Failure is Not an Option (a.k.a. The Graceful Recovery of Scheduled Batch Processes)

“It just failed,” is hardly an appropriate response when asked why a critical batch process failed. As quickly as possible, you need to know why it failed, and put a recovery process in place. Your team spent valuable time defining your batch processes, so it makes little sense to burn time each time you encounter a failure.

The best way to handle job failures is to plan, from the start, for a number of likely causes. The core structure of a JAMS Job includes a section for recovery processing to ensure that businesses have specific procedures to protect a schedule from common IT operations issues such as missing files on an FTP server, missing data within a database, or any number of other reasons.

Automated recovery is often overlooked when defining a job and many scheduling tools lack the feature set needed to handle failures gracefully.

The Recovery Properties of a JAMS Job provide a variety of intelligent methods to mitigate the fire drills that plague IT departments.

If Minimum Completion Severity

Not all errors are alike. One feature of an enterprise scheduler is the ability to separate the nuances of particular errors. A job may complete with errors, but that might not mean that you want to bring your whole process to a halt, especially if another job is waiting on its completion. Completion Severity separates the most serious problems from the nuisances.
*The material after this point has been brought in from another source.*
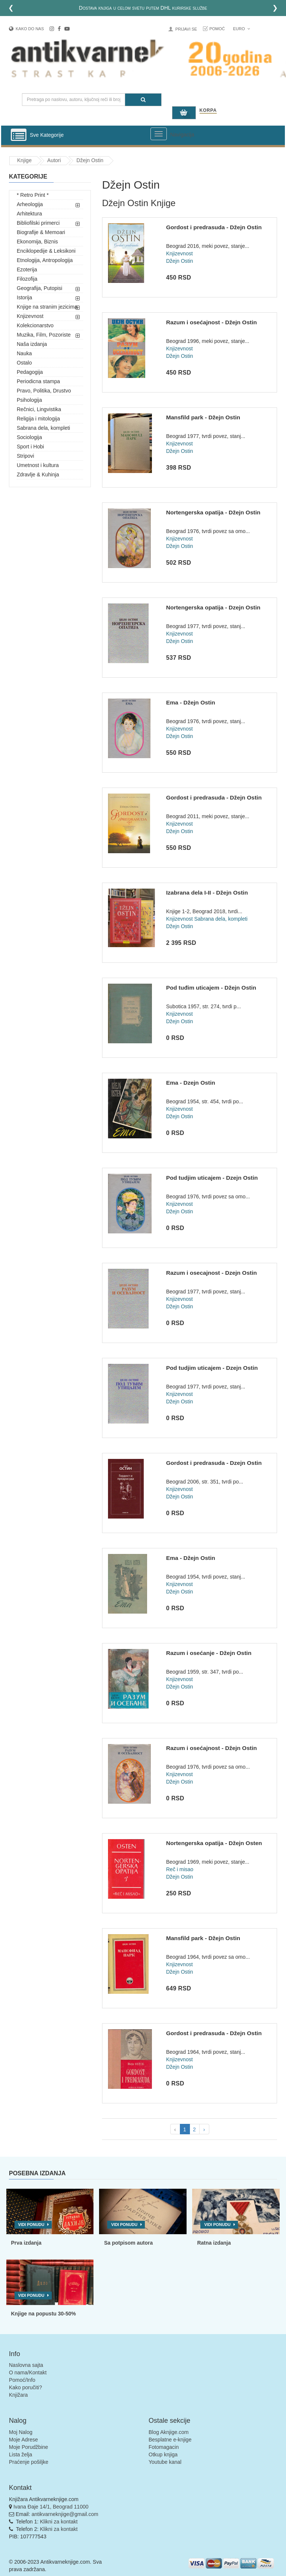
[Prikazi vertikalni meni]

JAMS Job Automation Recovery Properties

Then Submit This Job for Automation Recovery

Job failure is one of the most basic triggers to keep a centralized schedule optimized. If you have a reusable solution to a common failure, it can be stored as a Recovery Job and run automatically as a response to that failure. A single recovery job that resolves even 10% of a job’s failures can save an organization hours of troubleshooting. Recovery Jobs can be used to restore data within a database, restart servers automatically, move files to a separate error location and more.

Retry Counts & Intervals

Smart IT managers don’t give up after one try. Neither do enterprise schedulers. In JAMS, failed jobs can be retried multiple times at a frequency you define. Retries may not reveal the root cause of a failure, but they can compensate for lapses in connectivity, late file deliveries and other minor offences that don’t merit your valuable time to investigate.